Most boards of FTSE 250 companies, it is true, have to take seriously a cash bid at 34% premium to the old share price but there are occasions when they’re allowed to resist. This should have been one.

Cobham owns excellent hi-tech kit, such as hoses and conical drogues for refuelling jet fights. Its balance sheet, via two £500m rights issues in 2016 and 2017, was repaired after a string of profit warnings a few years ago. And trading has improved. There was a strong case for Cobham to appeal to its investors for loyalty. At least have a go. Timidity made Monday’s outcome almost inevitable.

Advent has a better reputation as a long-term investor than some private equity houses, but its core mission is much the same. The aim will be to flip Cobham, in whole or in pieces, within five years. And the opportunity has arisen, in part, because mid-sized UK companies are out of the spotlight amid the fog of Brexit. A miserable deal.

Aldi’s profits drop along with its UK influence

Sales up 11%, profits down by almost a fifth. In the world of Aldi, where a decade counts as the short-term, the disconnect is not a reason to rethink expansion plans. UK boss Giles Hurley set out plans to increase the portfolio from 840 to 1,200 by 2025, with an emphasis this time on smaller local stores within the M25.

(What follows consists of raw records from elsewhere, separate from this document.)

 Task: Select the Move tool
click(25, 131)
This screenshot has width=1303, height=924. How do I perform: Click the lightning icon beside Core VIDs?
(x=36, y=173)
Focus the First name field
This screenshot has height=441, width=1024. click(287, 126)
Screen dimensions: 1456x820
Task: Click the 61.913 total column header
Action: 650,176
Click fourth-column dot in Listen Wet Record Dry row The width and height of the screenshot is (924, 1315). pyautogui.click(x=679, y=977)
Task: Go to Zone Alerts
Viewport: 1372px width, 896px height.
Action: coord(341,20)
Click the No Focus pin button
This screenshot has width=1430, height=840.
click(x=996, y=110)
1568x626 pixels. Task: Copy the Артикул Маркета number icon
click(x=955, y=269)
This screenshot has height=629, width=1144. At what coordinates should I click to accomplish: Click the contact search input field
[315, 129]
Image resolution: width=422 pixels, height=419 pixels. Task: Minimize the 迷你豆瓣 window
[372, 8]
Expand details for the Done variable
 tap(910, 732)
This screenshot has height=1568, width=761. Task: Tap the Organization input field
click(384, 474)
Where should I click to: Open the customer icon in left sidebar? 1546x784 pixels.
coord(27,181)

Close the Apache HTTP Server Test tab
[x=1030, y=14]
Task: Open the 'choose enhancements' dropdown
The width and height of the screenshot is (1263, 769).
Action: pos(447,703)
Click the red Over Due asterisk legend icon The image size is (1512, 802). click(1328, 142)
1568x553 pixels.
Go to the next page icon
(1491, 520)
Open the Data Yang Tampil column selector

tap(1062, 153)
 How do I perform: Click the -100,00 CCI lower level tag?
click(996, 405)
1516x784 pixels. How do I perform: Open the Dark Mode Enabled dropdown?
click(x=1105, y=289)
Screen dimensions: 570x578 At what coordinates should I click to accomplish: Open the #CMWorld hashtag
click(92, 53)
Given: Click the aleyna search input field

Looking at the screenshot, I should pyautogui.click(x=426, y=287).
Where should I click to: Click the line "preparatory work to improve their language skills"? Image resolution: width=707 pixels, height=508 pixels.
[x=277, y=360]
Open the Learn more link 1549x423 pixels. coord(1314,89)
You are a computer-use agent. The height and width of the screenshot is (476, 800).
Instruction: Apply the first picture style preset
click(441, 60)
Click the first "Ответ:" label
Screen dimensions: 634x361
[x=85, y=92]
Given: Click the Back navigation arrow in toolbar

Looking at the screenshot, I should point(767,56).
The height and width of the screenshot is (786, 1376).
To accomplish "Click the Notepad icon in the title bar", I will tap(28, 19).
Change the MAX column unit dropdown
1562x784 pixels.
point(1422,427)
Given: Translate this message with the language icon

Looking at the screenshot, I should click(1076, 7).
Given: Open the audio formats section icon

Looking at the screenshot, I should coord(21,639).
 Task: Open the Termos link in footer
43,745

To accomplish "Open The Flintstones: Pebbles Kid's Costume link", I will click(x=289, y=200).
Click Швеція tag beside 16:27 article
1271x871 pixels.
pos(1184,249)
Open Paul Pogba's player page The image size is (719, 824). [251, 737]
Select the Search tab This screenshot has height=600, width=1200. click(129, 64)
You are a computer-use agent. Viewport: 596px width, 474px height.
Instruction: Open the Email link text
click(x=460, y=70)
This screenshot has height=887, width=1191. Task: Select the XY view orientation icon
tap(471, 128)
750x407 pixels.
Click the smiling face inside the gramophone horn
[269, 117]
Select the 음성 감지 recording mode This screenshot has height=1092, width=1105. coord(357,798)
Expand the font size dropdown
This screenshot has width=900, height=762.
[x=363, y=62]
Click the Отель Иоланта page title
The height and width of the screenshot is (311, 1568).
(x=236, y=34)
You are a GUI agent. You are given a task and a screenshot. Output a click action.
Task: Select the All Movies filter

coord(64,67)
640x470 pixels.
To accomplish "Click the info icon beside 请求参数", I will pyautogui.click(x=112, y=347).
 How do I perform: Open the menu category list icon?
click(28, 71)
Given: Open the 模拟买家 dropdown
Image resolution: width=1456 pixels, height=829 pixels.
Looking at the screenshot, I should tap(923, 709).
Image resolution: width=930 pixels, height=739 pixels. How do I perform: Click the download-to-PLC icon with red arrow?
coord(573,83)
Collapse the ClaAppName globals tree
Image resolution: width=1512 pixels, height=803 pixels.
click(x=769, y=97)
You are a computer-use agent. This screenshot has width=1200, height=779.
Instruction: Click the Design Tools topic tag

Yet Aldi UK’s fall in profits for 2018 also suggests the old-guard are learning to live with the discounters (Lidl being the other big one). Asda, deprived of its anti-competitive merger with Sainsbury’s, is having to fight harder on price. Tesco, with its “farm” brands, has had some success with copycat tactics.

Clive Black of Shore Capital thinks German limited assortment supermarkets “have been through the zenith of their influence in the UK,” a judgment that sounds correct. Aldi and Lidl aren’t going away, but they don’t cause the same terror in rivals’ boardrooms these days. If Tesco et al had woken up 15 years ago, they could have avoided a lot of pain.